The short and honest answers are yes it does, and yes you should. And it’s not only the beautifully preserved ancient sites like Ollantaytambo and Pisac which make the Sacred Valley such a top travel destination in South America, there is history to explore here that dates back long before the Inca Empire existed, as well as current culture and traditions that thrive to this day.

Also known as The Urubamba Valley, thanks to the Urubamba River which dissects these verdant peaks and plains, this enclave of Central Southern Peru is a natural wonder in its own right—even beyond the fascinating history that has shaped it over millennia. But with so many Iconic Sacred Valley sites and hidden gems, cultural experiences and boutique lodges to choose from, how do you plan your perfect trip?

At Atelier, we think the most memorable Sacred Valley Tour will be one which fits your interests, travel style, even the time of year that you’re visiting Peru. That’s why we’ve put together a one-stop overview of the Sacred Valley to show not only that it’s well worth the hype, but staying here is worth its weight in (Incan) gold as part of your South America tour.

1. History of the Sacred Valley

Pre-Inca civilization in the Sacred Valley stretches back 4,000 to 5,000 years, though evidence of farming and crop cultivation (including techniques for potatoes and corn still used today) by the Chanapata and Qotacalla People dates to around 800 BC. Something enchanting about this long history is that across generations, centuries, and entire civilizations, the Urubamba Valley has been considered sacred, and aligned with the starry night skies.
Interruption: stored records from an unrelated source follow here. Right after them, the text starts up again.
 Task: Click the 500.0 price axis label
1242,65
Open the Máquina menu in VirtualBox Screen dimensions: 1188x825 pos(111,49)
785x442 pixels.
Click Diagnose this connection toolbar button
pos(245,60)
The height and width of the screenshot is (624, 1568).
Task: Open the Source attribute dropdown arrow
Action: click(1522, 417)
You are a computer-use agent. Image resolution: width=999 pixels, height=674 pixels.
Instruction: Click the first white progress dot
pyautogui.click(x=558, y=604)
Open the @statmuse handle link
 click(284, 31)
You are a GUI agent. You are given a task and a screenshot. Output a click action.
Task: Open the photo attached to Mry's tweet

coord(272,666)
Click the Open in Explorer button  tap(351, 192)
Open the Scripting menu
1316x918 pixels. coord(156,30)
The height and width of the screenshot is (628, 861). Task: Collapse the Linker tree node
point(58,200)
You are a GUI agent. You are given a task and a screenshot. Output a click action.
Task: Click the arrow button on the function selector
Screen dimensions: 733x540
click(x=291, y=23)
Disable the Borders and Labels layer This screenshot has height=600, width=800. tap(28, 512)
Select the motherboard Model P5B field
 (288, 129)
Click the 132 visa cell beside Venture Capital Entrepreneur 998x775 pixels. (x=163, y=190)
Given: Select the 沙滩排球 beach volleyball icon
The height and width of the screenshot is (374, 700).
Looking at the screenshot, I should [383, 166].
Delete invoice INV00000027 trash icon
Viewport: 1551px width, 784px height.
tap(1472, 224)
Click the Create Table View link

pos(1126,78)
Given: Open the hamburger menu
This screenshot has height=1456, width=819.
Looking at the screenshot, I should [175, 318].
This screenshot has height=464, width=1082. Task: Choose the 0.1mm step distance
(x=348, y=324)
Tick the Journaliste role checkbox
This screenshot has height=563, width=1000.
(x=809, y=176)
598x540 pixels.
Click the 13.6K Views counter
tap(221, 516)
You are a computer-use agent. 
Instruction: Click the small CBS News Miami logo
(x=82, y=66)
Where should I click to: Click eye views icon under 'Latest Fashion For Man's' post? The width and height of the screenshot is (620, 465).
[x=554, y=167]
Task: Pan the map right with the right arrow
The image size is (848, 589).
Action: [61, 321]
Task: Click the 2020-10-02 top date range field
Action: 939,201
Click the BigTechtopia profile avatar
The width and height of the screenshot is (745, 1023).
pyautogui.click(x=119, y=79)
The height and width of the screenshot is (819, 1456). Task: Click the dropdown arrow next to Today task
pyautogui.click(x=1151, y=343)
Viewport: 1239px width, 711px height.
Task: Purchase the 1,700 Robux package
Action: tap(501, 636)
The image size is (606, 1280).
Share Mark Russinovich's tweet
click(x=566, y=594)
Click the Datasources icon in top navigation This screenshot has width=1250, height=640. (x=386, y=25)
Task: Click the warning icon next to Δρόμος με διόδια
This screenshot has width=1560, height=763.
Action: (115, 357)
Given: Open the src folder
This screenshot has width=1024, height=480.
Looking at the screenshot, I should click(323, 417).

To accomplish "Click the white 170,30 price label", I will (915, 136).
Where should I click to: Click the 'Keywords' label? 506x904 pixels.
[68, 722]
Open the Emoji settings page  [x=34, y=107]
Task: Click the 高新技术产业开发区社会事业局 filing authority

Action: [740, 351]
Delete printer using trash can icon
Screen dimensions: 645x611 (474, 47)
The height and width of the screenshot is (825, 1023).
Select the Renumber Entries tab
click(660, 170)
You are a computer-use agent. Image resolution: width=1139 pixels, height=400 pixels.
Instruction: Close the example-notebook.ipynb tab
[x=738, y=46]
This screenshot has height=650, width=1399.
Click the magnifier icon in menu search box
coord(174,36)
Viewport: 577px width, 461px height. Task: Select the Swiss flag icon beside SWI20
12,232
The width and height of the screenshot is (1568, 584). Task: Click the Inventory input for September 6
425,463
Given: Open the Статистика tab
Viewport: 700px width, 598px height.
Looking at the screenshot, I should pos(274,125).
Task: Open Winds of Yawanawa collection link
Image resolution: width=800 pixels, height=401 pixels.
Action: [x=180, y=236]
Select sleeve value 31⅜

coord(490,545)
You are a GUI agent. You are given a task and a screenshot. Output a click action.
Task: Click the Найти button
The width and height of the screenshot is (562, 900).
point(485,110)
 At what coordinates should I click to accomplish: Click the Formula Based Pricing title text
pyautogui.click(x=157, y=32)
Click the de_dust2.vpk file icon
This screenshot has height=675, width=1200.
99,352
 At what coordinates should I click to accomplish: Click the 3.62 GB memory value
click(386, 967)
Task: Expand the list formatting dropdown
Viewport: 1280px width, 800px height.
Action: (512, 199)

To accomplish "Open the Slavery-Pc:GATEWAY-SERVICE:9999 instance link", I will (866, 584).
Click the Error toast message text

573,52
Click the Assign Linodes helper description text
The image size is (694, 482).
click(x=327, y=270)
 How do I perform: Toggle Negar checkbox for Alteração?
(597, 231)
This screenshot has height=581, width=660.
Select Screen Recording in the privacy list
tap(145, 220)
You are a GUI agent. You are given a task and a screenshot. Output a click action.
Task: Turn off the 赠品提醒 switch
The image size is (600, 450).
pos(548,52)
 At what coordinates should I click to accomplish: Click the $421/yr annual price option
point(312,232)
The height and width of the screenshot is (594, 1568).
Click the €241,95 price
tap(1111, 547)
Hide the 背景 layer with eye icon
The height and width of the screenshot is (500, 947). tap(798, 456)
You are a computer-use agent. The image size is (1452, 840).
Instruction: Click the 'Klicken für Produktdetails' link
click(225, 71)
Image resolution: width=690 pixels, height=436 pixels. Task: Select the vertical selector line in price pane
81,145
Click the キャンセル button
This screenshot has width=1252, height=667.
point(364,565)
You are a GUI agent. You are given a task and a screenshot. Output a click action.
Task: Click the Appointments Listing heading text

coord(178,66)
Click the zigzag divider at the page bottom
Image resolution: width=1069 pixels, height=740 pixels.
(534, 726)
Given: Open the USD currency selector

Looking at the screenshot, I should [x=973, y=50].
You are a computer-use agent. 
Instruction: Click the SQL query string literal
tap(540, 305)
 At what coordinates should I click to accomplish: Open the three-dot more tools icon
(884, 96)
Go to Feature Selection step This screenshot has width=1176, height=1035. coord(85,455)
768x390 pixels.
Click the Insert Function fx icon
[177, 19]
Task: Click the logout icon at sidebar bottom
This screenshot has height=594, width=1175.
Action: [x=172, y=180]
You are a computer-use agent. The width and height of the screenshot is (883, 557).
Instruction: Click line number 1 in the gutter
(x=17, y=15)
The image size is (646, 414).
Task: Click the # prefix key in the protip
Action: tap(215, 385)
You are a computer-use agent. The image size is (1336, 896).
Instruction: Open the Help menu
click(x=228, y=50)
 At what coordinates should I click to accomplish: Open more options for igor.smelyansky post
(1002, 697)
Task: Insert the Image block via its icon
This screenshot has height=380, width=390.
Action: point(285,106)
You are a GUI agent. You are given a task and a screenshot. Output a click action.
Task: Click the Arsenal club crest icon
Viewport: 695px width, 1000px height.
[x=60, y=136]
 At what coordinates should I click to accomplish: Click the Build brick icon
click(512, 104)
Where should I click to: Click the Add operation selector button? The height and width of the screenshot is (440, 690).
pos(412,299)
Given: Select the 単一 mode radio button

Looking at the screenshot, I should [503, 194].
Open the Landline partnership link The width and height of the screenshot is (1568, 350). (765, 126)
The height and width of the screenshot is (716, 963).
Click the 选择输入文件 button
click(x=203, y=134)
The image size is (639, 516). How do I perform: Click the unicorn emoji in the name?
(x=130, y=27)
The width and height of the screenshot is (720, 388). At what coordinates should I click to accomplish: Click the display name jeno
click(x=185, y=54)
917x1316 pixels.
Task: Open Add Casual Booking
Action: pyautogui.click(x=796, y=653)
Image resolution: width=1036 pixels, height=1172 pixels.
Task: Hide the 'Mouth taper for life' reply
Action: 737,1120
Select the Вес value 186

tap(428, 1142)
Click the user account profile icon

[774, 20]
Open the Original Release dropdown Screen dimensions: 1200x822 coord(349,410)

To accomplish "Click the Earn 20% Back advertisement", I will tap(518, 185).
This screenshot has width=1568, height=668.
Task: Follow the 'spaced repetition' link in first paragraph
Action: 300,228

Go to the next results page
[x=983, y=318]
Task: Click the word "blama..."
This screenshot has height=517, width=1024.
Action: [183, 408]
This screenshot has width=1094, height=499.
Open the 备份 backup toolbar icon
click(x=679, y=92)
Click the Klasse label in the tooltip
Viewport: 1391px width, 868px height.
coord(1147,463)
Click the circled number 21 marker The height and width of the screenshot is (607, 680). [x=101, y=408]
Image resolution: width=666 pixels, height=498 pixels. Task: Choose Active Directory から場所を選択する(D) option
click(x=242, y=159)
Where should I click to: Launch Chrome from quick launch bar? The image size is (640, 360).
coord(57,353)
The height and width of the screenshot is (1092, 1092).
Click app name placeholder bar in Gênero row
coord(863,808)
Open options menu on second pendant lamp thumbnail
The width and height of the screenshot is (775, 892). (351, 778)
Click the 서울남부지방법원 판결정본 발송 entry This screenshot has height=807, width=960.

The Urubamba River has always been celebrated too, not only for its majesty and the Peruvian people’s connection with Mother Earth but the life its waters give to the Sacred Valley and its surrounds, since before settlers even arrived.

Innovative agriculture, crossbreeding crops, water channels, these are all features of farming techniques which spanned the ages and were perfected by the Sacred Valley’s most famous inhabitants, the Incas. A mystical people whose own legend has ruler Manco Capac emerging from Lake Titicaca itself, around 1200CE, the Incas went on to epitomize what we think of as Ancient South American history. Throughout the Sacred Valley, the Incas built huge forts, clever crop terraces and temples near Cusco to the south and Machu Picchu to the north.

However, it’s easy to forget that Inca rulers reigned over these lands and that of Ecuador, Chile and Argentina as “recently” as the 16th century, a time when Oxford University in England was already 400-500 years old!

Spanish Conquistadors gradually and brutally destroyed the Inca Empire from 1532. Before this, their impressive expansion across everything from earthquake-proof architecture to weather-proof crop varieties to the people and treasures around them, have left their mark on history and modern life alike.

2. Top Incan sites in the Sacred Valley

Though the famous Inca Trail runs through the Sacred Valley, along the Urubamba River and up high mountain passes to Machu Picchu, the iconic Lost City itself sits just outside it. If not hiking the Inca Trail, you can get to Machu Picchu from the Sacred Valley easily by train, boarding from the local stations of Poroy, Urubamba, or Ollantaytambo to Aguas Calientes, a scenic journey that takes you to the foot of Machu Picchu.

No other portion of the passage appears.